Cloud Security evaluates compliance frameworks continuously against the live estate: each control maps to detection rules, and a control fails when open findings prove the violation — so the compliance report is always as fresh as the last sweep, with finding-level evidence per control.

The report

# Whole-estate assessment against a framework (default: cis-gcp).
limacharlie cloudsec compliance report --framework cis-gcp

# Which frameworks are available?
limacharlie cloudsec compliance frameworks

The report is per-control pass/fail with the proving finding ids as evidence, plus a summary score. The frameworks list carries id, name, version, and control counts — treat it as the source of truth for valid --framework values.

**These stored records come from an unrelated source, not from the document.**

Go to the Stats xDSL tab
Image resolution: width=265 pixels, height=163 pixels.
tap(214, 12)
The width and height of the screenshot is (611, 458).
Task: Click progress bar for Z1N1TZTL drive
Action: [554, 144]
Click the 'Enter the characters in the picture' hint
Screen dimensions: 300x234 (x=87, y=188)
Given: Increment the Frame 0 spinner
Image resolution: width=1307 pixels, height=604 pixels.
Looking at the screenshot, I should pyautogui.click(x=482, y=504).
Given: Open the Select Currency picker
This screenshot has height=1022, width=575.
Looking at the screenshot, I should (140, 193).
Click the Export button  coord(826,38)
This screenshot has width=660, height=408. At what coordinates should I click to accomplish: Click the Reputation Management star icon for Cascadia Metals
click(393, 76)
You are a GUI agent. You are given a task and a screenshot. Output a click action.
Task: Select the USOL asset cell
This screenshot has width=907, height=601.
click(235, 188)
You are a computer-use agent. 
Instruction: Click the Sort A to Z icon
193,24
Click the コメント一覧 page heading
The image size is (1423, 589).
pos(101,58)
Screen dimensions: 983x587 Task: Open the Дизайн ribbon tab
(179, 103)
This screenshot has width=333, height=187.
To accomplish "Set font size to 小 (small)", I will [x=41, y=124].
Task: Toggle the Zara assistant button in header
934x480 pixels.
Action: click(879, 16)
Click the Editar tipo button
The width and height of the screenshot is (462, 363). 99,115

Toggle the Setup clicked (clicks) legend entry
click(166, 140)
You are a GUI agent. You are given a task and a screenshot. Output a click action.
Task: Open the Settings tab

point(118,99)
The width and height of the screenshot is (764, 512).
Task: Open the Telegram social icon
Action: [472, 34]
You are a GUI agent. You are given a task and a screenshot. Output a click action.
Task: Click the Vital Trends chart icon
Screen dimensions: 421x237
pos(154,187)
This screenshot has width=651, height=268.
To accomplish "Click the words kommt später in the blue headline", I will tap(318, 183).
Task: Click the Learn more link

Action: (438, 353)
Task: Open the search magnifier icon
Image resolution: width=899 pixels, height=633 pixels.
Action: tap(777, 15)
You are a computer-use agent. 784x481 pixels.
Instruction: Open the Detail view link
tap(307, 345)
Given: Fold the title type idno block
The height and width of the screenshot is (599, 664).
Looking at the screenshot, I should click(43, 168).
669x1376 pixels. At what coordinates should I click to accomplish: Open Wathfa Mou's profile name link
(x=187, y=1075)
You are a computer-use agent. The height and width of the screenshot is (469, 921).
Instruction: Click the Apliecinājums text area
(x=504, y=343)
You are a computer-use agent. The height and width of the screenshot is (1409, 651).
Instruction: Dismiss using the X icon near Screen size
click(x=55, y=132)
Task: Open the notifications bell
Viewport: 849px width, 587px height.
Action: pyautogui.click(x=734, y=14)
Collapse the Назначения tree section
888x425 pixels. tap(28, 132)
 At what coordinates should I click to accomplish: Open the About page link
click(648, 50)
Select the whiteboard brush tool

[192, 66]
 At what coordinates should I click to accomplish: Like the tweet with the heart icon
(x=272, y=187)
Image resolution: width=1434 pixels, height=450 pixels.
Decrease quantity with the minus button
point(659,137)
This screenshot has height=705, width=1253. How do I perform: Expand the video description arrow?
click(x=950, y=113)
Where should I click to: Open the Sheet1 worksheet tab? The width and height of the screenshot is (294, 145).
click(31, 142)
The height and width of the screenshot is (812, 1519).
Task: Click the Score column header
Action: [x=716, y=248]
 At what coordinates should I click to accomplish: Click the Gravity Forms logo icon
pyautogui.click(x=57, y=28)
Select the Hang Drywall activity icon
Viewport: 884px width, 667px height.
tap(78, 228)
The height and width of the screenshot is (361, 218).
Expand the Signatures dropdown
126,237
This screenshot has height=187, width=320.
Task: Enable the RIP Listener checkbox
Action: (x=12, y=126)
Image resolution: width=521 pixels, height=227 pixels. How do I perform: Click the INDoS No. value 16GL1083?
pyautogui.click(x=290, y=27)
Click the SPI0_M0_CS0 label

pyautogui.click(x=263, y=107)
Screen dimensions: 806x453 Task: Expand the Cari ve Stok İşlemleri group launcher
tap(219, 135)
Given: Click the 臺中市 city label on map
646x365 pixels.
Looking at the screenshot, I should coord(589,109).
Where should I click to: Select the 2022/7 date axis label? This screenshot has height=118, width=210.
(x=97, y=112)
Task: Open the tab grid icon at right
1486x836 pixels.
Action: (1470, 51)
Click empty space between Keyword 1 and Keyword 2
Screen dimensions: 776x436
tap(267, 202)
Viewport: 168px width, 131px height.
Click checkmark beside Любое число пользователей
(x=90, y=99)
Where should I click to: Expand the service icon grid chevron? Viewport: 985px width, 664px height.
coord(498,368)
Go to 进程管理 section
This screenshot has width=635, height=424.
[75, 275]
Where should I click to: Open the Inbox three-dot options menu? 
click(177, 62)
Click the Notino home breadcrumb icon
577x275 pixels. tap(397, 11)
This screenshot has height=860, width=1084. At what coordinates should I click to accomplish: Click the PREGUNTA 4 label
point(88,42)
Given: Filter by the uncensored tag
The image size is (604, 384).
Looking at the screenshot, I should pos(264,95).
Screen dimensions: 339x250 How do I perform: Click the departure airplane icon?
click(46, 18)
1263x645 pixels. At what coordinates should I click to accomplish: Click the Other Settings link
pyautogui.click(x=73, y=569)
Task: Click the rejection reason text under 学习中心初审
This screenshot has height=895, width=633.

For auditors, the same report exports as CSV — one row per control including the evidence finding ids — via the API's ?format=csv (see Automation & IaC).

Scoped assignments

A whole-estate score is often the wrong altitude: production must meet the bar, the sandbox does not. A compliance-typed cloudsec_policy record creates a named, scoped assignment — a framework evaluated over a subset of the estate:

cat > prod-cis.json <<EOF
{
  "policy_type": "compliance",
  "compliance": {
    "framework_id": "cis-gcp",
    "description": "Production accounts only",
    "scope": [
      {"account_glob": ["proj-prod-*"]}
    ]
  }
}
EOF

limacharlie hive set --hive-name cloudsec_policy --key prod-cis \
  --oid $OID --input-file prod-cis.json --enabled

Scope matchers support account_contains, account_glob, name_contains, and name_glob; an empty scope means the whole estate.

List assignments (each with its own scoped score) and evaluate one:

limacharlie cloudsec compliance assignments
limacharlie cloudsec compliance report --assignment prod-cis

When --assignment is set, its framework is used and --framework is ignored.

Permissions

Reading compliance requires cloudsec.get. Assignments are Hive policy records, so creating them follows the cloudsec_policy hive permissions.